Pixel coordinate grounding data
######
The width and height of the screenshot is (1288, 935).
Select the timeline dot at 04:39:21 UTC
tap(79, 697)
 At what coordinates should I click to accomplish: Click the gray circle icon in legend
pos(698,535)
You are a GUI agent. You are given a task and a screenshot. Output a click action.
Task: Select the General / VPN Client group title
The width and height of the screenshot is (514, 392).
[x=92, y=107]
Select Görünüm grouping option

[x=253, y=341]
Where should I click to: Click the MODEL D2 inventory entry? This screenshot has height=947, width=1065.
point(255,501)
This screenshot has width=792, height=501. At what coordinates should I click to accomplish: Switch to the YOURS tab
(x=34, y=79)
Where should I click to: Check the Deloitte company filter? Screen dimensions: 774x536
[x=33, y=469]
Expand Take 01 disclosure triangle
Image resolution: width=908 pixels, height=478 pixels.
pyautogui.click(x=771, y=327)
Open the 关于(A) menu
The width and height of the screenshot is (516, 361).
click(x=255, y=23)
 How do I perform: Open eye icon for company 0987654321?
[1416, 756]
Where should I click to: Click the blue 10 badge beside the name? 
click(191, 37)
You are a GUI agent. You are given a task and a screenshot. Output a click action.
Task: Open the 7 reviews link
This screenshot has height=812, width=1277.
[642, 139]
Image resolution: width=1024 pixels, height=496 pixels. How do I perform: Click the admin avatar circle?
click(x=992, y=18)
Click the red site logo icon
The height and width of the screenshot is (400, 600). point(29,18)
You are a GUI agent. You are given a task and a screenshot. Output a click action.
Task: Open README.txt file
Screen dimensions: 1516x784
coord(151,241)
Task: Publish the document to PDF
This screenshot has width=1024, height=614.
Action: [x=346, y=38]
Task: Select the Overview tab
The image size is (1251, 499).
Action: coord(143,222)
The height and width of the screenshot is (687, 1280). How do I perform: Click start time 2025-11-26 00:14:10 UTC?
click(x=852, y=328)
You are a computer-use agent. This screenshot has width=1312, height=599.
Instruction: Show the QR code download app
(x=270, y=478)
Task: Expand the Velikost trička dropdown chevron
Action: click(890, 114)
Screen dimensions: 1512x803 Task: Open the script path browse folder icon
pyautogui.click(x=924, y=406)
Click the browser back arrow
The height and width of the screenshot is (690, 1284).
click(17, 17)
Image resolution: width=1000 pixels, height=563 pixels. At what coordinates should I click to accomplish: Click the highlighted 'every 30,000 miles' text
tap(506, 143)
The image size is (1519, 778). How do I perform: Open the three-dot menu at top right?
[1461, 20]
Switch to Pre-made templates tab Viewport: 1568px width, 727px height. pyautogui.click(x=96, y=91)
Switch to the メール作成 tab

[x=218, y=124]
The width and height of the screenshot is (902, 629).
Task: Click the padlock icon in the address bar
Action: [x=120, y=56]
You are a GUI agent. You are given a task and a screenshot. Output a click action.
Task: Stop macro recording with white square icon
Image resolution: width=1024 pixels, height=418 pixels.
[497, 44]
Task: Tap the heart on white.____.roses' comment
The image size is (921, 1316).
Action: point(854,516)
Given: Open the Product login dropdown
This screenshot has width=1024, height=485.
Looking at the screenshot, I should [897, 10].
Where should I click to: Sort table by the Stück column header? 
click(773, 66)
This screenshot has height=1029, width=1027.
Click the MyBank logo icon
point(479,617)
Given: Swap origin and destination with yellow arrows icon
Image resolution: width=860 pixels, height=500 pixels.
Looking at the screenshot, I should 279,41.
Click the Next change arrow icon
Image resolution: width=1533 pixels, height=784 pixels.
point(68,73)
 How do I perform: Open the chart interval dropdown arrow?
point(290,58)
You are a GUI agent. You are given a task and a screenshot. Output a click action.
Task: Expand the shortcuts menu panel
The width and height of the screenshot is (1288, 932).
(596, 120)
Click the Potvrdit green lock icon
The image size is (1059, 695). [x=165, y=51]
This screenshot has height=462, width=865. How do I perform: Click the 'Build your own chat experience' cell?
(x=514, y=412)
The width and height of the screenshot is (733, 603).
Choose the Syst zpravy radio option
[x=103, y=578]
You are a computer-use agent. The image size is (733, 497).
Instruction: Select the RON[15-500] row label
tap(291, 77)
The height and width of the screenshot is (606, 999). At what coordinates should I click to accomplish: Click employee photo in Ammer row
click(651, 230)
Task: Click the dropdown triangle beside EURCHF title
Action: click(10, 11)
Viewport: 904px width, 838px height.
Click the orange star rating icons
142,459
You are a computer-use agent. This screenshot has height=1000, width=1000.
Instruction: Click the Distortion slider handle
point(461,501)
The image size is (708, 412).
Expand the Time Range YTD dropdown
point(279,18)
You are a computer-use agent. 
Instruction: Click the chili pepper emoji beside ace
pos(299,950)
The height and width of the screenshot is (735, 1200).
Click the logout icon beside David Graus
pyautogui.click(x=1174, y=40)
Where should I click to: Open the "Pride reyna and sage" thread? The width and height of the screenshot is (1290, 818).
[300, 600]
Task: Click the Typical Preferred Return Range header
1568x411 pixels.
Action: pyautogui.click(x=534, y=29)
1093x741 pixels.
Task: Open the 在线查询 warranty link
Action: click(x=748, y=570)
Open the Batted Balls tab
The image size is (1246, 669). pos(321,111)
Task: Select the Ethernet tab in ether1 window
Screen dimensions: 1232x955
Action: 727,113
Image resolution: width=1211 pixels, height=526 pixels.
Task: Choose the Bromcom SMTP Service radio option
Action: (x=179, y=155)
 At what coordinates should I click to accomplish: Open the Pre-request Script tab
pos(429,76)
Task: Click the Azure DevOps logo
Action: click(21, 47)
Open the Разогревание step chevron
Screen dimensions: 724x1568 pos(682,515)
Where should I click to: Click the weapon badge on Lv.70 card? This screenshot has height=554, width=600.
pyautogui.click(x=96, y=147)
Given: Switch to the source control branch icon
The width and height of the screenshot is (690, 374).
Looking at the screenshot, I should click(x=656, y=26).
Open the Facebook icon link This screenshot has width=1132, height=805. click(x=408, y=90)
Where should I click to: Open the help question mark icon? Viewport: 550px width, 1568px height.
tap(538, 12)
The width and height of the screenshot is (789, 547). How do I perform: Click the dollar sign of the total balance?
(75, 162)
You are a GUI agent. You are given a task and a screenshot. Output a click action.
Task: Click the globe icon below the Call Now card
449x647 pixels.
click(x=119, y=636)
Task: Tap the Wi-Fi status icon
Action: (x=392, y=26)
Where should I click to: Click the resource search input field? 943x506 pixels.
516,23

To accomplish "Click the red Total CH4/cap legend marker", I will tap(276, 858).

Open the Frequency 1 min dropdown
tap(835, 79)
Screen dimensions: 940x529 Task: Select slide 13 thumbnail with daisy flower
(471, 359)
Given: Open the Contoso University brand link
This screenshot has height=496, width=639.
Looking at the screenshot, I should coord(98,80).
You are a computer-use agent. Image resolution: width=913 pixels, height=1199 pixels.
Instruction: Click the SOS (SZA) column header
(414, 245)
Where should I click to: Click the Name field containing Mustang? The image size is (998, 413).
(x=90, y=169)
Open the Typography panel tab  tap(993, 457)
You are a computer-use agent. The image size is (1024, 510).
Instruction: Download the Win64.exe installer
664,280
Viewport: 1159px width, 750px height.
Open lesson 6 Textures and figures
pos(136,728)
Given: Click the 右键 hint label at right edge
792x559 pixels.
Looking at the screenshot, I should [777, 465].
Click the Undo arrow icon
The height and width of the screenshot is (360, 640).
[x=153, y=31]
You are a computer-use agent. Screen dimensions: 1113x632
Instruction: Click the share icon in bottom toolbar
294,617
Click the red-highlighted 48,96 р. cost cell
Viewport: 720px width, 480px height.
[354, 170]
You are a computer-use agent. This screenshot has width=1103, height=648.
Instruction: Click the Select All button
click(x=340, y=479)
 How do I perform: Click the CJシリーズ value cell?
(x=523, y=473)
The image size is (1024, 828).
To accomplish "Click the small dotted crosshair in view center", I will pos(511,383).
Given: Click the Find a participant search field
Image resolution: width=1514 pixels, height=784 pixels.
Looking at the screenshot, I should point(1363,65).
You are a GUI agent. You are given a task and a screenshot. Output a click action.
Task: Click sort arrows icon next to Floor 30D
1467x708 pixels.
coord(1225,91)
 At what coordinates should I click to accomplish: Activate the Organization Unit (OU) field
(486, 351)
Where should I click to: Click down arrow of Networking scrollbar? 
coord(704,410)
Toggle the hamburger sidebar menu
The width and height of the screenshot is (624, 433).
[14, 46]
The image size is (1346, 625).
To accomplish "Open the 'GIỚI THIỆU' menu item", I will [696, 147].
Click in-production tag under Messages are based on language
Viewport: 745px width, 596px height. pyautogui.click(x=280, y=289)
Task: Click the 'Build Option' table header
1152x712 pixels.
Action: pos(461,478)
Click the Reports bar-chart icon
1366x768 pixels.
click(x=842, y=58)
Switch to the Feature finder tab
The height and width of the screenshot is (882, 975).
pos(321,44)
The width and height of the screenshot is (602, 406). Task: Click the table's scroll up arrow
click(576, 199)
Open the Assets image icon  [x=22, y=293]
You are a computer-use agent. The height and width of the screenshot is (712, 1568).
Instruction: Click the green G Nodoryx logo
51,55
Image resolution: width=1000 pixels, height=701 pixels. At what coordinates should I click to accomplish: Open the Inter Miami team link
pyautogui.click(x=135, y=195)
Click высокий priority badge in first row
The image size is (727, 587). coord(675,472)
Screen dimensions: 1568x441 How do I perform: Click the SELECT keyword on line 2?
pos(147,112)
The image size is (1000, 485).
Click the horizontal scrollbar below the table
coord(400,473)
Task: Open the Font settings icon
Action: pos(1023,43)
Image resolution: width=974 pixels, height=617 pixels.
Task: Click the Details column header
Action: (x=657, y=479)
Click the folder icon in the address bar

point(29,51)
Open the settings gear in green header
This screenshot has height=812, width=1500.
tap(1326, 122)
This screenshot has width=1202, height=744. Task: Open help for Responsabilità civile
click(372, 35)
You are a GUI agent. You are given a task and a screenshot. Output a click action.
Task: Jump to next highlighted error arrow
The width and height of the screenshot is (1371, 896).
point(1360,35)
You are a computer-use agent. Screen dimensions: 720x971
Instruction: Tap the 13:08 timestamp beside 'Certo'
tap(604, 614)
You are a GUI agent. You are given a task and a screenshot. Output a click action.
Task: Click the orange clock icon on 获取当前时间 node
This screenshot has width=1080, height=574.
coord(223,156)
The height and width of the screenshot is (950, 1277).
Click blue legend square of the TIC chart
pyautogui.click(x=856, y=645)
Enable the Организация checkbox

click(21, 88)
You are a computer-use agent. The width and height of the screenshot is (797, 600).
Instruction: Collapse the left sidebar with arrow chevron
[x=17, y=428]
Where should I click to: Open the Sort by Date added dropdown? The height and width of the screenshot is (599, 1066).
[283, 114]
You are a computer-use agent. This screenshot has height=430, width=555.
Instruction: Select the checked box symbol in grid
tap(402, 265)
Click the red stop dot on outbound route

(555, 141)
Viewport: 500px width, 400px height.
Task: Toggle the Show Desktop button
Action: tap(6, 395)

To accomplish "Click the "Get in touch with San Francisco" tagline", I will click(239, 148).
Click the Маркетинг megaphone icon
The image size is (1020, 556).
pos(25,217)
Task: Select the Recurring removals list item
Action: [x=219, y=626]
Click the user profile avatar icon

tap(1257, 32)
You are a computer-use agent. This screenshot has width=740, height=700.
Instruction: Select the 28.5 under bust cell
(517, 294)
######
The problem
Please go line by line through the records above, copying each one that holds the string "will".

Expected output
To accomplish "Click the red Total CH4/cap legend marker", I will tap(276, 858).
To accomplish "Click the small dotted crosshair in view center", I will pos(511,383).
To accomplish "Open the 'GIỚI THIỆU' menu item", I will [696, 147].
To accomplish "Click the "Get in touch with San Francisco" tagline", I will click(239, 148).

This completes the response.